Terör suçları soruşturma bürosu tarafından ele alınan ilk soruşturma kapsamında, İstanbul Büyükşehir Belediye Başkanı’nın da aralarında bulunduğu 7 kişi hakkında gözaltı kararları bulunmaktadır. Bu kapsamda, şüphelilerin terör örgütüne yardım etme suçunu işledikleri iddiasıyla işlem yapılmaktadır.
İkinci soruşturma ise örgütlü suçlar soruşturma bürosu tarafından yürütülmektedir. Bu soruşturma çerçevesinde, yine İstanbul Büyükşehir Belediye Başkanı’nın da dahil olduğu 100 şüpheli hakkında gözaltı kararı çıkartılmıştır.
Söz konusu soruşturmada şüphelilerin, çıkar amaçlı suç örgütü içerisinde yer alarak rüşvet, irtikap, ihaleye fesat karıştırma, nitelikli dolandırıcılık ve hukuka aykırı kişisel veri ele geçirme suçları işledikleri öne sürülmektedir.
“Soruşturma tüm yönleriyle titizlikle yürütülmektedir”
Her iki soruşturma için toplamda 106 şüpheli hakkında gözaltı kararı verilmiştir.
İstanbul Cumhuriyet Başsavcılığı’nın açıklamalarına göre, soruşturma dosyalarında MASAK raporları, vergi uzmanı incelemeleri, tevdi raporu, tanık beyanları ve diğer delillere yer verilmektedir. Soruşturmanın tüm yönleri büyük bir dikkat ve titizlikle ilerlemektedir.
Türkiye Cumhuriyeti, bir hukuk devleti anlayışıyla hareket etmektedir. Anayasa’nın 9. Maddesi net bir şekilde ifade etmektedir ki; yargı yetkisi, bağımsız ve tarafsız mahkemelerce, Türk Milleti adına kullanılmaktadır. Hukukun üstünlüğü esastır ve yasalar karşısında herkes eşittir; kimseye ayrıcalık tanınamaz.
Anayasa’nın 138. Maddesi gereğince mahkemeler bağımsızdır. Hiçbir organ, makam veya kişi, yargı yetkisinin kullanılmasında mahkemelere ve hakimlere emir veremez; genelge gönderemez veya tavsiyelerde bulunamaz. Ceza Muhakemesi Kanunu’nun 157. maddesi uyarınca soruşturma aşaması gizlidir. Bu gizlilik, hem adaletin sağlıklı işlemesi hem de hak ihlallerinin önlenmesi açısından büyük önem taşımaktadır.
Soruşturmalarla ilgili dosya içeriği, iddialar ve deliller hakkında bilgi sahibi olmadan değerlendirme yapmak doğru bir yaklaşım değildir.
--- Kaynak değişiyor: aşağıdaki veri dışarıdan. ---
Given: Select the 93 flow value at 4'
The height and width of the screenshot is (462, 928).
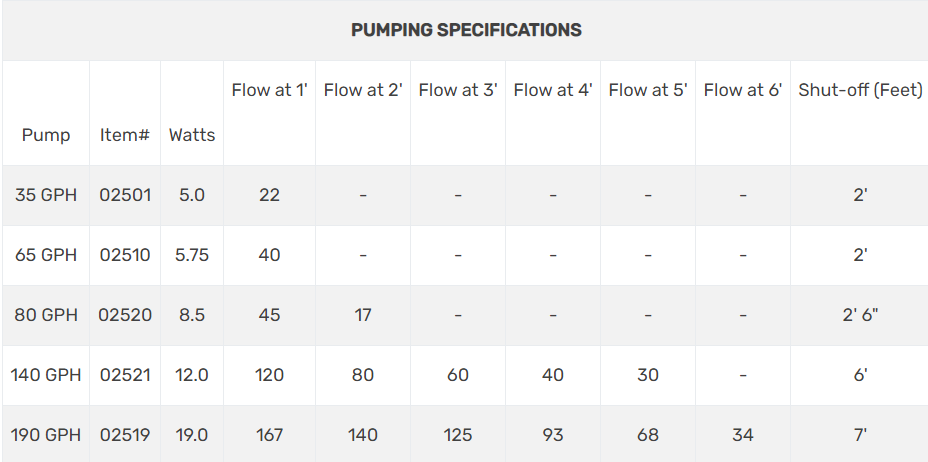Looking at the screenshot, I should (x=553, y=435).
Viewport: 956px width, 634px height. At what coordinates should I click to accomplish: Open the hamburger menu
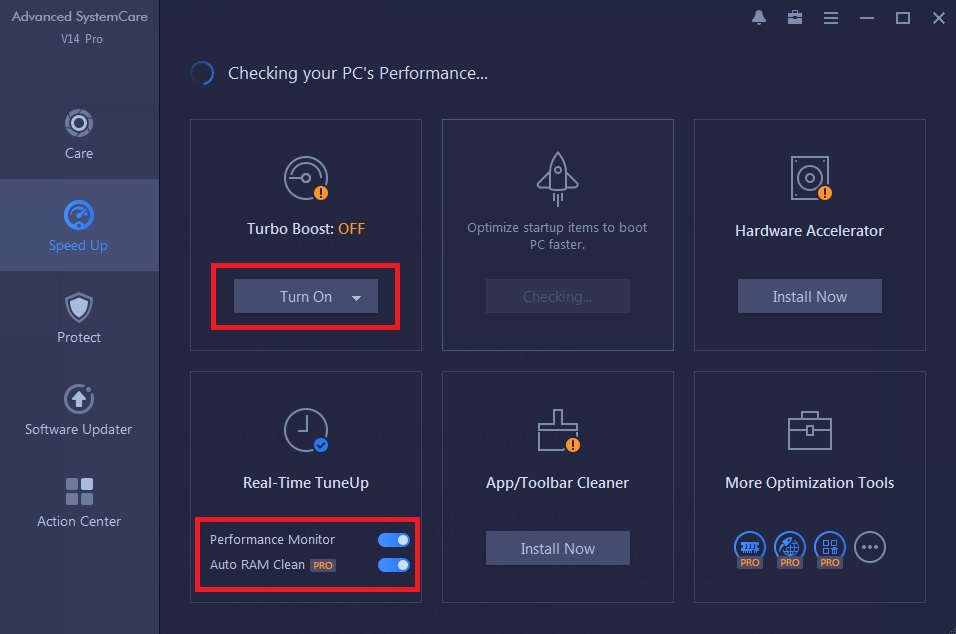[x=830, y=17]
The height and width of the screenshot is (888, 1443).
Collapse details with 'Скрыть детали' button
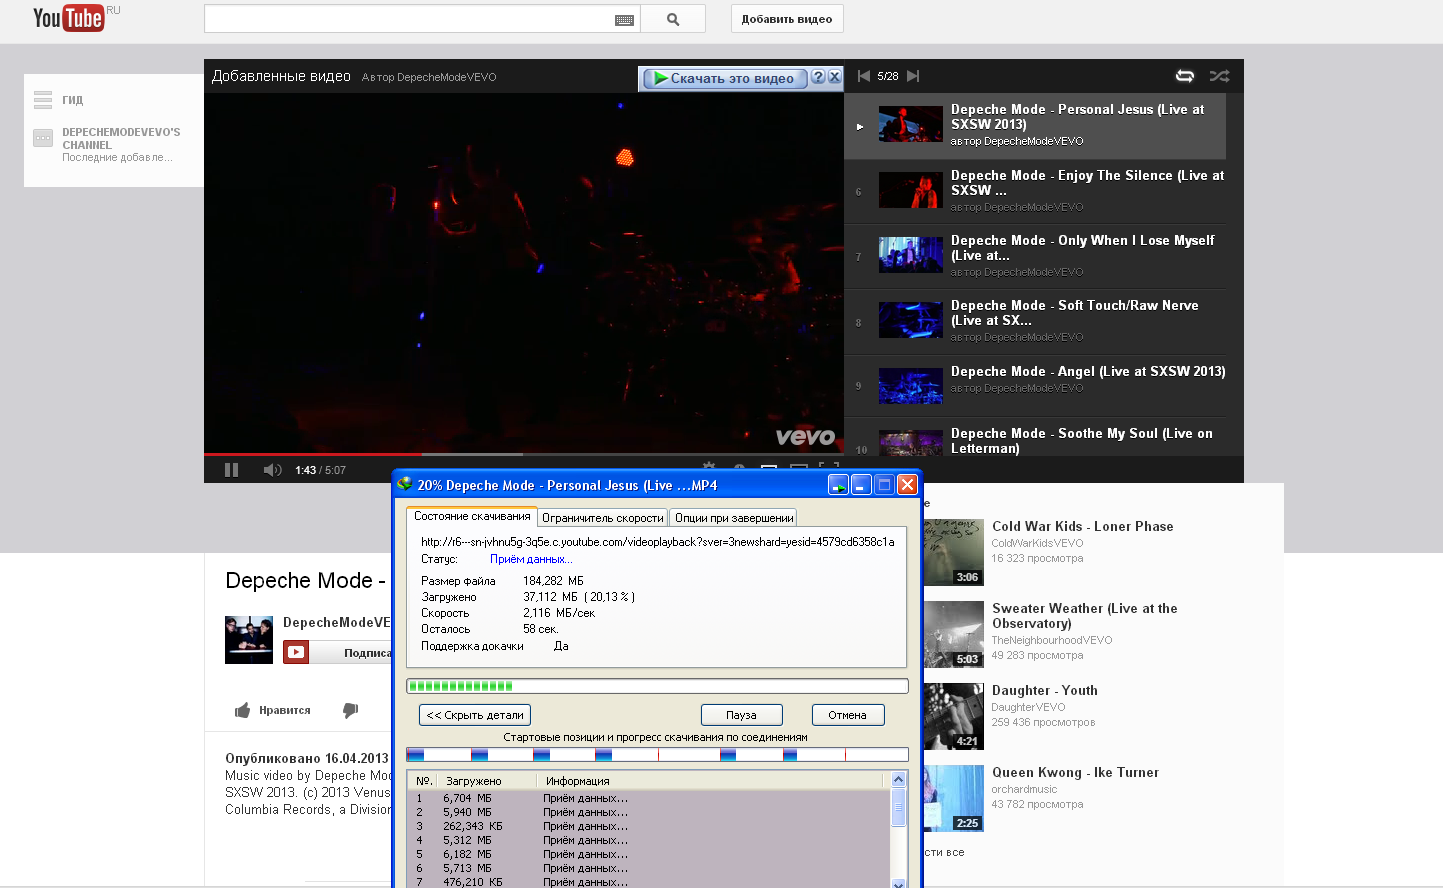pyautogui.click(x=474, y=715)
Tarafsız ve bağımsız yargı süreçlerini farklı yönlere çekmek ve darbe benzeri ifadeler kullanmak oldukça tehlikeli ve yanlı bir tutumdur.
Ayrıca, sokak çağrıları yaparak soruşturmalar üzerinden dezenformasyon yaratmak ve kamuoyunu yanıltici söylemlerde bulunmak kesinlikle kabul edilemez.